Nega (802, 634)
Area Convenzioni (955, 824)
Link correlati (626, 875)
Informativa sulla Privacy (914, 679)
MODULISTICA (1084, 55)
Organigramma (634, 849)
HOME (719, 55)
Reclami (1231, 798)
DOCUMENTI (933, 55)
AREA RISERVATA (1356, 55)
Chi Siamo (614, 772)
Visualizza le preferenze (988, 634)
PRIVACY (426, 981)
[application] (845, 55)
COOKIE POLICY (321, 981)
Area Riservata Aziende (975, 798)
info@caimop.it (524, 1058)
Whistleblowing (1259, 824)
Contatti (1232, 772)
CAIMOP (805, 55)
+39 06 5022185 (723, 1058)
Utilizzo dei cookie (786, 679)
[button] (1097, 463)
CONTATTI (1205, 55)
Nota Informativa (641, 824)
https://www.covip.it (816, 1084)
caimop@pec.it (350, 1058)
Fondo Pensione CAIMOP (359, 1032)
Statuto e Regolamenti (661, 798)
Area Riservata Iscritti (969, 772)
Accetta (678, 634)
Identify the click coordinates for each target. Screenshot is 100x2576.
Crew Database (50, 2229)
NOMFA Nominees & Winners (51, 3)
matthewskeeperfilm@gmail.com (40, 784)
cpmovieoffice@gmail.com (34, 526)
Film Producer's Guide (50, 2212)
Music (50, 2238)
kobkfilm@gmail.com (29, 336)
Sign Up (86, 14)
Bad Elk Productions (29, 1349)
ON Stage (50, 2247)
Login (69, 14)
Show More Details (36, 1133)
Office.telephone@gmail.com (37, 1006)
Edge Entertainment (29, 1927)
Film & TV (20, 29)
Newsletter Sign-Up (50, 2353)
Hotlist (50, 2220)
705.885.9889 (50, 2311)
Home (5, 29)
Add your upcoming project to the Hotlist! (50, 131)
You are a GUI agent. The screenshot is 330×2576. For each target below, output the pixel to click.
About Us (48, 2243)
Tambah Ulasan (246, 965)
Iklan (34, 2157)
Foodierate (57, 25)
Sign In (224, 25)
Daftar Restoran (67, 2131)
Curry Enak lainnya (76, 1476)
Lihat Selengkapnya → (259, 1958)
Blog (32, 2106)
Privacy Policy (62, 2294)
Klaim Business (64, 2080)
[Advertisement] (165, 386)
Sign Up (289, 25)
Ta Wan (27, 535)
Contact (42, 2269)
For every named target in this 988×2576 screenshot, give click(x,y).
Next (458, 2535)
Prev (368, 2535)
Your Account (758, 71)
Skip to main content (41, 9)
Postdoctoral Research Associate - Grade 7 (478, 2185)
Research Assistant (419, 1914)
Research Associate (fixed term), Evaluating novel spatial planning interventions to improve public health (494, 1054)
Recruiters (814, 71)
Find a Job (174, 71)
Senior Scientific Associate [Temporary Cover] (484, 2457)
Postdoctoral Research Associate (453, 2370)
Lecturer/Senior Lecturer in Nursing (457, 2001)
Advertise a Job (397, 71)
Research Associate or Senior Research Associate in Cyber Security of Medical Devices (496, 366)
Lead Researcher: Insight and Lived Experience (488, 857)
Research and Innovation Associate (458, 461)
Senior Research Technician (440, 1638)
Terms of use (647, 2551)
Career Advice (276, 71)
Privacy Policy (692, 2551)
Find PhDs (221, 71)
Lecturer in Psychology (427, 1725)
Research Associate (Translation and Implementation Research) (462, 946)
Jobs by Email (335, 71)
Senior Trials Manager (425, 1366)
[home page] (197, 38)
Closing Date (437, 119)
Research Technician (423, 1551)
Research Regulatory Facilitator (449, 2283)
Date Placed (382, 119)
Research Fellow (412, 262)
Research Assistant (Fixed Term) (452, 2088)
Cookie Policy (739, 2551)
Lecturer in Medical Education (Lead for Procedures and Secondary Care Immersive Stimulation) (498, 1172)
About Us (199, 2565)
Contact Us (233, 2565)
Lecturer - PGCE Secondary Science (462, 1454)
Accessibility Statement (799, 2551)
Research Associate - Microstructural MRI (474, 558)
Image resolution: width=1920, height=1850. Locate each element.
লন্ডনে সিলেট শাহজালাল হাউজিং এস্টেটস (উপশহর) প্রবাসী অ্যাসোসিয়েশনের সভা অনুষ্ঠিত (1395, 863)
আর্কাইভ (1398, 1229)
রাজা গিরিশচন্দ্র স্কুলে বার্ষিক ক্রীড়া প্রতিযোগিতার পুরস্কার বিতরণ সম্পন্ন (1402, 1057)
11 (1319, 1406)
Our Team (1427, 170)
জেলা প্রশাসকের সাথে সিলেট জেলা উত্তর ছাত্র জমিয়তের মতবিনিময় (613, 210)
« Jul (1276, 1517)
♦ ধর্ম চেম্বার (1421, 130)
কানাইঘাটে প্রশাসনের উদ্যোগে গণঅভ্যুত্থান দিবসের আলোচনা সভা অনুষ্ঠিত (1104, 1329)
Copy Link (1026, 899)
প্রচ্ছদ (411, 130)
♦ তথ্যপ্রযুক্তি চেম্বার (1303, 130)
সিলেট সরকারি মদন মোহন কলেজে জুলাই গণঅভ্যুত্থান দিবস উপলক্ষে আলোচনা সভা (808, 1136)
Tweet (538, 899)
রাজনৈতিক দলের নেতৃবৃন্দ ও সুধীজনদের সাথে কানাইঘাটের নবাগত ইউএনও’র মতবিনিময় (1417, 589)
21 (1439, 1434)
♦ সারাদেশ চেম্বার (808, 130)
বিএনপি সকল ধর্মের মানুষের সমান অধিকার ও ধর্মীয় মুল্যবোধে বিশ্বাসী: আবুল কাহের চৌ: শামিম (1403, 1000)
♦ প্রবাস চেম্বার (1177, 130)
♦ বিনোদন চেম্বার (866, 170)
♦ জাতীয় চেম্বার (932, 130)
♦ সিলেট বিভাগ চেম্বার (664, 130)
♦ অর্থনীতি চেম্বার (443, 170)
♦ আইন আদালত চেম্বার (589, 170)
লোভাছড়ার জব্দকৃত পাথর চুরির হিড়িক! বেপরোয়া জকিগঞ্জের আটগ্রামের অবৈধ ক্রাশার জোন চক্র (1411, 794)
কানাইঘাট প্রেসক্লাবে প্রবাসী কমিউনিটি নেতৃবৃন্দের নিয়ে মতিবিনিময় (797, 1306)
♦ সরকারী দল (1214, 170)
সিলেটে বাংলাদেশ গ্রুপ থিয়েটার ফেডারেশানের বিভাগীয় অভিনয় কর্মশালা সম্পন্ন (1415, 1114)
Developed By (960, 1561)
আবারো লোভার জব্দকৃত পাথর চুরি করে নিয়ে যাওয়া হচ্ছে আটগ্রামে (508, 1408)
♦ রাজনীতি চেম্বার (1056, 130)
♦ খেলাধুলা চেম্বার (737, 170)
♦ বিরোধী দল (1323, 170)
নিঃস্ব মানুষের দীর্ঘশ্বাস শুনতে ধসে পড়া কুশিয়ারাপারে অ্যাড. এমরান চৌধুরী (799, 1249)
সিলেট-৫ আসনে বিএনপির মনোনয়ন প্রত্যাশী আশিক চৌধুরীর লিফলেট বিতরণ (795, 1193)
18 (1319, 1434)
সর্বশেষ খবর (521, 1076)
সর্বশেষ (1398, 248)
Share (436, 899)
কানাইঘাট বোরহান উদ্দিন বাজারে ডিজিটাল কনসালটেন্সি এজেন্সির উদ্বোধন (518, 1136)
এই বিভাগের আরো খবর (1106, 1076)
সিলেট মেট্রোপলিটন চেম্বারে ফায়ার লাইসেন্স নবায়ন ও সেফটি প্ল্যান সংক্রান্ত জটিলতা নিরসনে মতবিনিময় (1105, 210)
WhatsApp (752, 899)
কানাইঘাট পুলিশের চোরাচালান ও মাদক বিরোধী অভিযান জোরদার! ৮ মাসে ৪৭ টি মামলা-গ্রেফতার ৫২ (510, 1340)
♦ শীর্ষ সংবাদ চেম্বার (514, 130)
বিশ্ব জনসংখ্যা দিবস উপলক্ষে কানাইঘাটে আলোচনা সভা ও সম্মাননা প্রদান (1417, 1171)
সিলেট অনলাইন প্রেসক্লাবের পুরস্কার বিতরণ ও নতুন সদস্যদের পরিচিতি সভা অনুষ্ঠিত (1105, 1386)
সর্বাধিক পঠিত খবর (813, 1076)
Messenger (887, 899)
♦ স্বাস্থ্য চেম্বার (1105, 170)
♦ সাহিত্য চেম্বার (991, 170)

--- Exercise directions ---
From the records above, reproduce exactly the lines from the one with "Iklan (34, 2157)" to the one with "Skip to main content (41, 9)", both included, and no others.

--- Task solution ---
Iklan (34, 2157)
Foodierate (57, 25)
Sign In (224, 25)
Daftar Restoran (67, 2131)
Curry Enak lainnya (76, 1476)
Lihat Selengkapnya → (259, 1958)
Blog (32, 2106)
Privacy Policy (62, 2294)
Klaim Business (64, 2080)
[Advertisement] (165, 386)
Sign Up (289, 25)
Ta Wan (27, 535)
Contact (42, 2269)
For every named target in this 988×2576 screenshot, give click(x,y).
Next (458, 2535)
Prev (368, 2535)
Your Account (758, 71)
Skip to main content (41, 9)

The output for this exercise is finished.